Launched with great fanfare and expectations of success last July 2013, Rouge, a discount brand within the Air Canada portfolio, was meant to service the leisure market at stylishly affordable prices and give the airline a way to be more market competitive. Flight attendants adorned in chic, stylish, retro attire complete with John Fluevog shoes, promised to deliver exceptional service.
But to save costs, the flight experience was stripped down. Most notably there is 4-6″ less of legroom and no seat back entertainment unless you bring your own iPad or rent one onboard. This has irritated many flyers; specifically those that booked and paid full rates for an Air Canada flight, and then found themselves on a Rouge plane.
Air Canada has selectively designated numerous non-business traveler heavy flights out of Vancouver as Rouge flights, and according to the airline they will continue to do so for sun vacation flights, designated European flights during the summer, as well as domestic and US travel to leisure destinations. Going forward customers will clearly see if they are booking a Rouge flight or Air Canada flight, but in the interim for existing bookings, the airline has chosen to email customers about the change to their flights. After a piece aired nationally on CBC TV featuring a complaint over the apparent bait and switch tactic that left a 6’2″ passenger feeling like a downgraded pretzel, Air Canada said it would provide a full refund to passengers who have been switched to Rouge and don’t want to use the airline. http://www.cbc.ca/news/canada/british-columbia/air-canada-customers-angry-over-bumping-to-rouge-1.2633845
But the damage has been done.
Flights have been switched, higher prices paid, and customers have been left in cramped seats. At the root is a feeling of deceit. And it’s left many complaining they’ve been “rouged.”
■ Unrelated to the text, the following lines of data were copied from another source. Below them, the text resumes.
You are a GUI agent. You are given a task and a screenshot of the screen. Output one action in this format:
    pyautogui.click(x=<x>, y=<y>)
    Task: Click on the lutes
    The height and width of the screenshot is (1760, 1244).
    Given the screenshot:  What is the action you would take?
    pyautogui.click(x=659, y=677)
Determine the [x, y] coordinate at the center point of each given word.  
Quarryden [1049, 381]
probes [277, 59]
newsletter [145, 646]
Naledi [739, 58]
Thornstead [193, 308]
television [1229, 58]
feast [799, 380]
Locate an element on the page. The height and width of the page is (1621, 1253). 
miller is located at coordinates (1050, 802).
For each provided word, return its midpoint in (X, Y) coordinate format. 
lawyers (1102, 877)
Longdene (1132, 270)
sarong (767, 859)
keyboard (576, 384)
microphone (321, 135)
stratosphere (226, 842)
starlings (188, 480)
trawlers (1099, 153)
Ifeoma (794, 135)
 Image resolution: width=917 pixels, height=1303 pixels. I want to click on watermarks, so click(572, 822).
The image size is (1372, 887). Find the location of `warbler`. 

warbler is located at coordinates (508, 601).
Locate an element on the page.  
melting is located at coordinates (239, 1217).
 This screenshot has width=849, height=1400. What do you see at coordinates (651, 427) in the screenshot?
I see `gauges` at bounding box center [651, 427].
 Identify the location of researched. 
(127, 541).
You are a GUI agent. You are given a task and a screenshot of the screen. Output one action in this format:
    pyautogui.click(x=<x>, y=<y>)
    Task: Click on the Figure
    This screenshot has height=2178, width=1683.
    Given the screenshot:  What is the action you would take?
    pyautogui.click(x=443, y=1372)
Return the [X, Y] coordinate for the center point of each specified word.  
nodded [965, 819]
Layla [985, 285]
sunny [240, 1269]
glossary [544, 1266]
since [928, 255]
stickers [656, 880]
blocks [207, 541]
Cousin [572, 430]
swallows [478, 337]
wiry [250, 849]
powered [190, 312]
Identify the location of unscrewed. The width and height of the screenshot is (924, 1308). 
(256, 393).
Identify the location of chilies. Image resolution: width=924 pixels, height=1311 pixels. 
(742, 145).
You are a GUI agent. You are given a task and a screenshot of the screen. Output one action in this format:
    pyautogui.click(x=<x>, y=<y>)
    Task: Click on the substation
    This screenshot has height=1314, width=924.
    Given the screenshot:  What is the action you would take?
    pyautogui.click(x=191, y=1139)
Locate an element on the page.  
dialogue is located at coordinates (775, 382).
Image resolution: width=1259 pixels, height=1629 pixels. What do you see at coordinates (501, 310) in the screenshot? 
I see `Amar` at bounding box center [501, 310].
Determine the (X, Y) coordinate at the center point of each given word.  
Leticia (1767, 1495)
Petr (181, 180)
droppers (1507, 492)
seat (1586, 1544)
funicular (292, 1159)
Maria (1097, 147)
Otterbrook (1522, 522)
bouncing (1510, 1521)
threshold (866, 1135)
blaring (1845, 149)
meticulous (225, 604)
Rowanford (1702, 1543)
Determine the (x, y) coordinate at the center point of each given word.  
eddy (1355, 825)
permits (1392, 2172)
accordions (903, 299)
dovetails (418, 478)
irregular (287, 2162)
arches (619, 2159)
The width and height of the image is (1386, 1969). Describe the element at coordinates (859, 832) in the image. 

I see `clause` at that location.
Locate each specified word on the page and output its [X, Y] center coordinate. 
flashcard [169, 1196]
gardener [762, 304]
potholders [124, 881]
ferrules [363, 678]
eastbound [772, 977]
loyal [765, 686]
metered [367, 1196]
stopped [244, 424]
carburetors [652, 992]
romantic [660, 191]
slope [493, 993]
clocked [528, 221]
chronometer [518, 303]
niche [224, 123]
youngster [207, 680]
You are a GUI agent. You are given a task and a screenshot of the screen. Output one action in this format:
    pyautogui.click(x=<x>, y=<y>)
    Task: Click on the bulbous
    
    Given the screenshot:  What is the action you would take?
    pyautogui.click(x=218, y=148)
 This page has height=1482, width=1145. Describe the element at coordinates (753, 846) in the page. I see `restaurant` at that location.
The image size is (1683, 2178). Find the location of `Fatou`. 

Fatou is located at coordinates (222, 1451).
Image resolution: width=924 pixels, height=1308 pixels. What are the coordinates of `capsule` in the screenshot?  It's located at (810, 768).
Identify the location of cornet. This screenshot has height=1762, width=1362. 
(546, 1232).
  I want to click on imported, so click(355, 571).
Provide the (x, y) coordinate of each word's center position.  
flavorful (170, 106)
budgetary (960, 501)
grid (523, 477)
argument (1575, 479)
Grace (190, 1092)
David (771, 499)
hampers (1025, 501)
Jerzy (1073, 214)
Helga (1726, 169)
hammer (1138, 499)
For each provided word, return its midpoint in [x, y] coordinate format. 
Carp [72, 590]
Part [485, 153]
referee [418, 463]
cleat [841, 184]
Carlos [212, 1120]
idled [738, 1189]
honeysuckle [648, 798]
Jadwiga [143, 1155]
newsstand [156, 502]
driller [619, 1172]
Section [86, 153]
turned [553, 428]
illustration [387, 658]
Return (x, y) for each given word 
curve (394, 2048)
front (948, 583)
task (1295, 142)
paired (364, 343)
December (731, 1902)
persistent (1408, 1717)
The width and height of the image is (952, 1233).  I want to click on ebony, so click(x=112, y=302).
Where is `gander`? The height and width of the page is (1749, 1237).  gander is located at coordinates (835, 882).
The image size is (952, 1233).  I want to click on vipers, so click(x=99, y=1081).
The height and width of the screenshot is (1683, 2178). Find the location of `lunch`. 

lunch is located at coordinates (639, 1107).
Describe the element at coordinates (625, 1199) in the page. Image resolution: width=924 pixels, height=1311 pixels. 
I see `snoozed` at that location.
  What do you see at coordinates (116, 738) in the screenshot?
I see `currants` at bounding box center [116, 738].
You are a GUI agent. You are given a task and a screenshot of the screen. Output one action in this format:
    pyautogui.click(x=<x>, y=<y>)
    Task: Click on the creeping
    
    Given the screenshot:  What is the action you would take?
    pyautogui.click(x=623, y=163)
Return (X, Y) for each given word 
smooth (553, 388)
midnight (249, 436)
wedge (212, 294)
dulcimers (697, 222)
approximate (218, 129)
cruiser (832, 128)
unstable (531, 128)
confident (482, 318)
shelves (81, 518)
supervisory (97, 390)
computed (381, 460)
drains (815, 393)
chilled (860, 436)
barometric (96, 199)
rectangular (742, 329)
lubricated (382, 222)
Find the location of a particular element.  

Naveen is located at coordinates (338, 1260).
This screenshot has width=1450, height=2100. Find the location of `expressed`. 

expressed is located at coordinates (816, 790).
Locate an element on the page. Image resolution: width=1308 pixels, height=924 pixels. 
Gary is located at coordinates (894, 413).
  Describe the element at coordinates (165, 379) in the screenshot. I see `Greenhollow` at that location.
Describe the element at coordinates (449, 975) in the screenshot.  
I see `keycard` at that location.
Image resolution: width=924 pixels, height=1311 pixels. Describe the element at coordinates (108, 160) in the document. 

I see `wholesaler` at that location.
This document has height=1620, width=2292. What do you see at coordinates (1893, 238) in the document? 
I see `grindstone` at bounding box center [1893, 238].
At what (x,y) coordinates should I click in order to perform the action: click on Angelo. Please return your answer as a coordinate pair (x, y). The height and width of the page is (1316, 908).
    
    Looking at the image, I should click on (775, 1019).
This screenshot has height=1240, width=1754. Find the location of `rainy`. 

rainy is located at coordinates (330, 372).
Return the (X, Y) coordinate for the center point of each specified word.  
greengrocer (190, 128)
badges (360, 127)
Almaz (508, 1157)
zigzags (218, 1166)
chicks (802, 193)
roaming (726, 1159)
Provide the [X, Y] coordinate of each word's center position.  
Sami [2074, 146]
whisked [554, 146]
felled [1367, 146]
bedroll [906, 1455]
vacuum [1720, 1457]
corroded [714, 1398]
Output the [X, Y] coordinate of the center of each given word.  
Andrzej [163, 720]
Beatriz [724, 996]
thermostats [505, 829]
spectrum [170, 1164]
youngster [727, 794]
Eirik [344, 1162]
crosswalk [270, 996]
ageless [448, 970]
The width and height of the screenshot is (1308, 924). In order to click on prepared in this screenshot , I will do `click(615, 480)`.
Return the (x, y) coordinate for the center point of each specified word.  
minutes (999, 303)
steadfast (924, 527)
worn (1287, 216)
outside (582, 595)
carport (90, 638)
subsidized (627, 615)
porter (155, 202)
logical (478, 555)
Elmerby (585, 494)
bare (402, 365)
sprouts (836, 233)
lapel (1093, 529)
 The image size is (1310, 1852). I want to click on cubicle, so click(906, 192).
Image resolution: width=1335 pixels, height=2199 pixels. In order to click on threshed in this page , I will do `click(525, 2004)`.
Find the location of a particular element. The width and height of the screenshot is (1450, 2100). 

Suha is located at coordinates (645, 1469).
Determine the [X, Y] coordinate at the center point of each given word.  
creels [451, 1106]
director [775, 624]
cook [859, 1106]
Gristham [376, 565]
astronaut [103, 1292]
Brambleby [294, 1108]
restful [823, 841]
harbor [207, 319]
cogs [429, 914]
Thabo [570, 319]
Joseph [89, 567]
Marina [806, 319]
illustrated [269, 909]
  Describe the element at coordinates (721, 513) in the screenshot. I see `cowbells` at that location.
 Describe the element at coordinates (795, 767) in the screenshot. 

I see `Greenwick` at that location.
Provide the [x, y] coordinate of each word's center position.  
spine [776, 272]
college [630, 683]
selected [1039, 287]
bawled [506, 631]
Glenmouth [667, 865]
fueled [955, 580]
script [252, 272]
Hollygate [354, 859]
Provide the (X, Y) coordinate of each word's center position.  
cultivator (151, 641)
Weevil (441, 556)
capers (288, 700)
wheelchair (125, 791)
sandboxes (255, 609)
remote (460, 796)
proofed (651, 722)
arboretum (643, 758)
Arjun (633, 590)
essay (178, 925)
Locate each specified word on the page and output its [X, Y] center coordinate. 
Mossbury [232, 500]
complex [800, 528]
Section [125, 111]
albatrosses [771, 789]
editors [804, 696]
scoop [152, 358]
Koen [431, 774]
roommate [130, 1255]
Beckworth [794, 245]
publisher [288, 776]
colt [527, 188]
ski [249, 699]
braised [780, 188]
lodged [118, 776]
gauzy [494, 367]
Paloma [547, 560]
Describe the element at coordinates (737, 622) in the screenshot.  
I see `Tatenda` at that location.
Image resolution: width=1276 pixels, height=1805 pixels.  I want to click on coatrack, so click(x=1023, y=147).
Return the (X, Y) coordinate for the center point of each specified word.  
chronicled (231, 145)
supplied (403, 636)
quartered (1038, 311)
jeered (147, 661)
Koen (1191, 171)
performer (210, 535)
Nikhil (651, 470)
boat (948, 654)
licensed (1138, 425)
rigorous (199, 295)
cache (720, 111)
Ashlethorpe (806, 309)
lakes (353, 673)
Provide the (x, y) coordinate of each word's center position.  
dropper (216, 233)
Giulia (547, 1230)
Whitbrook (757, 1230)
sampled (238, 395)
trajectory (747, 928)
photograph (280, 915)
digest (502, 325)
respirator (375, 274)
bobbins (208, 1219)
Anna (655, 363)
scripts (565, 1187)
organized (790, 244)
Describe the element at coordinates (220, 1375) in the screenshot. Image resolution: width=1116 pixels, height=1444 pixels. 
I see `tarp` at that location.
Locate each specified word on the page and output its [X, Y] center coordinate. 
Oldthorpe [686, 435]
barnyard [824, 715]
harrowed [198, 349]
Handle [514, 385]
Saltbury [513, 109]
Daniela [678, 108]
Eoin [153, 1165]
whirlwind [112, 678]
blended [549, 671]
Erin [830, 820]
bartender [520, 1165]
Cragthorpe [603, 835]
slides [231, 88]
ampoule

This statement is worth repeating:
Whenever the marketplace coins a term for a negative experience that is your brand name, you have a big marketing problem.
Here’s just a small sampling of #rouged hashtag comments on Twitter:
Getting “rouged” is what marketers would call a “sticky” word. Usually sticky words invite positive publicity. Witness Lululemon and their April fools “Mansy”, the high cut one piece yoga suit for men https://www.flickr.com/photos/tobyvs/2371674531/ (warning: it isn’t pretty!)
Or Parisa wax inventing “backvertising” when they commandeered a hairy guy’s back to wax in their logo and parade him around Kids beach handing out samples. http://vimeo.com/7479018 (again a visual disclaimer is likely in order!)
But “I got rouged” will quickly become the brunt of negative jokes. Air Canada’s brand name Rouge has now become the lexicon for being taken. That’s NOT where you want your identity to be.
Adding to the fire is the apparent attempt by the airline to remove posted complaints from their Facebook page. But they’re still coming fast a furious, and Air Canada’s response is at times comical. I particularly like the exchange with a customer suggesting he could upgrade for a fee because he was tall… No kidding! https://www.facebook.com/aircanadarouge
At stake of course is profit. The closer spacing of seats and a reduced number of larger premium seats, allows the airline to put in two more rows, for a total of 18 more seats on an Airbus plane normally carrying 525 passengers. By using the newly configured plane on many non-business routes, the airline stands to increase profits substantially.
But at what cost to customer loyalty and brand value?
Given the initial stumbles and consumer push back, perhaps the name Rouge will be the colour of their financial statements. Or the colour on their embarrassed cheeks dealing with the social media fiasco.
And just in time for Mother’s Day this past weekend, our other national airline, Westjet, with their quirky sense of humour, put this ad out. With a wink and a nudge to Danny DeVito and Billy Crystal in the 1987 comedy “Throw Momma from the Train,” Westjet proves yet again the truth in their positioning line: It’s nicer up here.
Timely, irreverent, and fun. At least one of these airlines understands good marketing.